━━━━━ SEITENAUSZUG ━━━━━

Eingeführt von Adriana Rey 

Das Problem, das die Ehe der Eltern und damit auch die Kindheit der Ich-Erzählerin Ela prägt, ist simpel – zumindest, wenn man Elas Vater glaubt: Die Mutter ist zu dick. In diesem apodiktischen Urteil liegt Vaters Rechtfertigung, seine Frau ständig zu drangsalieren, und zugleich die Erklärung für alles, was in seinem eigenen Leben misslingt. Ela ist der Situation ausgeliefert, schwankt zwischen Liebe für die Mutter, einer durchaus starken und bewundernswerten Frau, und der Übernahme des kritischen Blicks des Vaters. Reflektieren und einordnen kann das alles erst die erwachsene, soziologisch und feministisch geschulte Tochter, die der kindlichen Erzählstimme in kurzen Zwischenkapiteln zur Seite gestellt wird. 

Daniela Dröscher setzt in dieser «in vielerlei Hinsicht absolut fiktive[n] Geschichte» der Mutter ein literarisches Denkmal und lässt ihre Leser:innen über patriarchale Strukturen, gesellschaftliche Zuschreibungen und Schönheitsideale nachdenken. 

Daniela Dröscher, geboren 1977, aufgewachsen in Rheinland-Pfalz, lebt in Berlin. Sie wurde unter anderem mit dem Anna-Seghers-Preis, dem Arbeitsstipendium des Deutschen Literaturfonds sowie dem Robert-Gernhardt-Preis ausgezeichnet. «Lügen über meine Mutter», ihr dritter Roman, stand 2022 auf der Shortlist des Deutschen Buchpreises.

━━━━━ BEREITGESTELLTE DATEN ━━━━━

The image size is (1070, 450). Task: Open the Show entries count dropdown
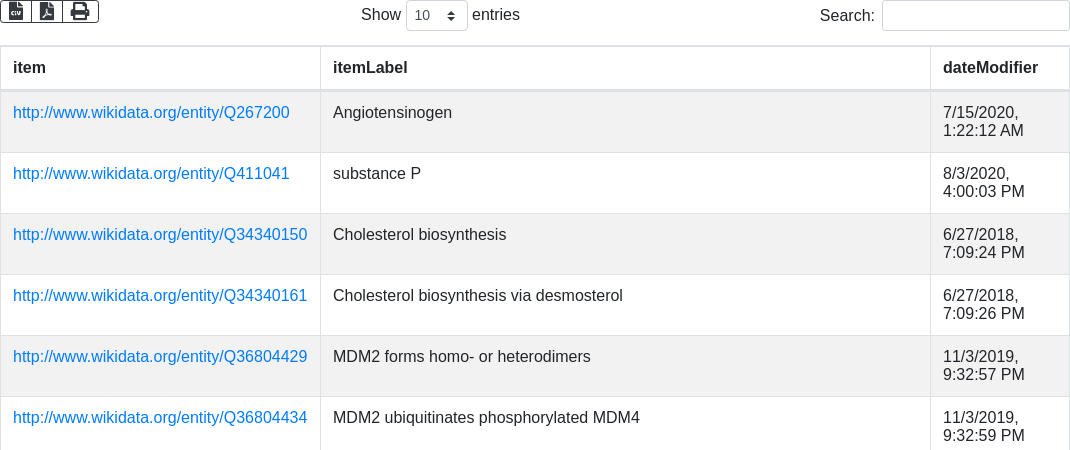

━━━━━

Beantworte anhand des Seitenauszugs diese Fragen:
1. Worin besteht laut Elas Vater das Problem, das die Ehe der Eltern prägt?
2. In welcher Stadt lebt Daniela Dröscher?
3. Auf welcher Liste stand «Lügen über meine Mutter» im Jahr 2022?
Die Daten haben eine andere Herkunft als der Seitenauszug.

**VOLLSTÄNDIGE ANTWORT**
1. Die Mutter ist zu dick.
2. In Berlin.
3. Auf der Shortlist des Deutschen Buchpreises.